Cypress Creek EMS Respond to the Call

Precinct 4, Spring Fire Department Engine 74, Cypress Creek EMS (CCEMS) Medic 52, a CCEMS field supervisor and CCEMS Army EMS Fellow Dr. Nicholas Studer arrived at the scene, and Life Flight was called. Smith says the last thing he heard before losing consciousness in the ambulance was someone saying, “I’m calling the bird.”

Due to internal bleeding, Dr. Studer placed a central line into the subclavian vein, which feeds directly to the heart and offers a larger flow rate than a traditional transfusion in the arm. Dr. Studer’s action in establishing a central line—a procedure common in hospitals, but virtually unheard of in civilian EMS—and administering whole blood on-scene was instrumental in saving Smith’s life.

Trauma surgeon Michael Wandling, MD, assistant professor of surgery at McGovern Medical School at UTHealth Houston, who would later perform surgery on Smith at Memorial Hermann-Texas Medical Center, says his team was surprised to find that the patient, upon arrival, already had a central line in place. He says the team used the line to continue to transfuse blood into the patient in the OR where a total of 40 to 50 units of blood were administered to the patient.

Life Flight Activates Direct-to-OR Protocal

“The patient was actively decompensating due to hemorrhagic shock,” says Life Flight paramedic Josh Cools. “Life Flight paramedic Chris Oliver, RN, and chief flight nurse Rudy Cabrera, RN, administered an additional four units of blood during the flight and called dispatch to request the patient bypass the ER and go straight to the OR. “The patient met our criteria for enacting this protocol,” says Cools. “He had a positive FAST (Focused Assessment with Sonography in Trauma), was receiving blood products and had penetrating trauma to the abdomen.”

Once the Life Flight crew determines the patient meets the criteria for the direct-to-OR process, they call dispatch and request bypassing the ER. It is then up to the attending physician to determine whether or not they can bypass the ER for the OR. In Smith’s case, Dr. Wandling said yes. “We say time to hemorrhage control is everything,” says Dr. Wandling. “If Mr. Smith had gone to the ER prior to the OR and experienced any delay in controlling his bleeding his heart would have stopped.

### Extracted material
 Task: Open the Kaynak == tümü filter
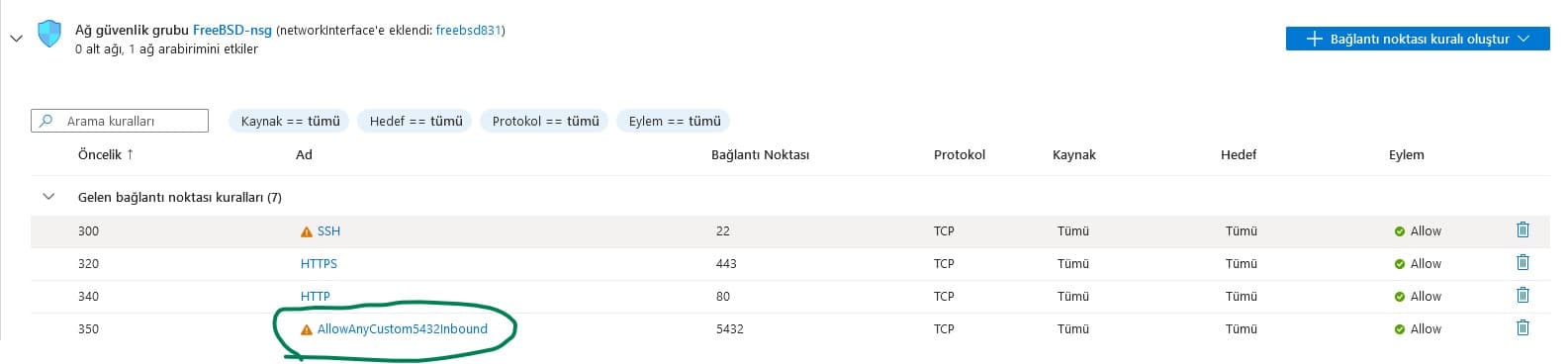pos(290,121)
...
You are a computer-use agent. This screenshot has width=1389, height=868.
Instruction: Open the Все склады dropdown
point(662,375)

### Explore the material
• a. In the rescue account, which criteria for the direct-to-OR protocol did the patient meet?
• b. Can you rewrite the rescue account's paragraph beginning "Once the Life Flight crew determines" as a short bulleted list that keeps its main facts?

### Responses to the exercise
• a.
- A positive FAST (Focused Assessment with Sonography in Trauma)
- Receiving blood products
- Penetrating trauma to the abdomen

• b.
- The Life Flight crew determines whether the patient meets the direct-to-OR criteria.
- If so, they call dispatch and request bypassing the ER.
- The attending physician decides whether the patient can go straight to the OR. In Smith's case, Dr. Wandling said yes.
- Dr. Wandling stresses that time to hemorrhage control is everything. Had Smith gone to the ER first and his bleeding control been delayed, his heart would have stopped.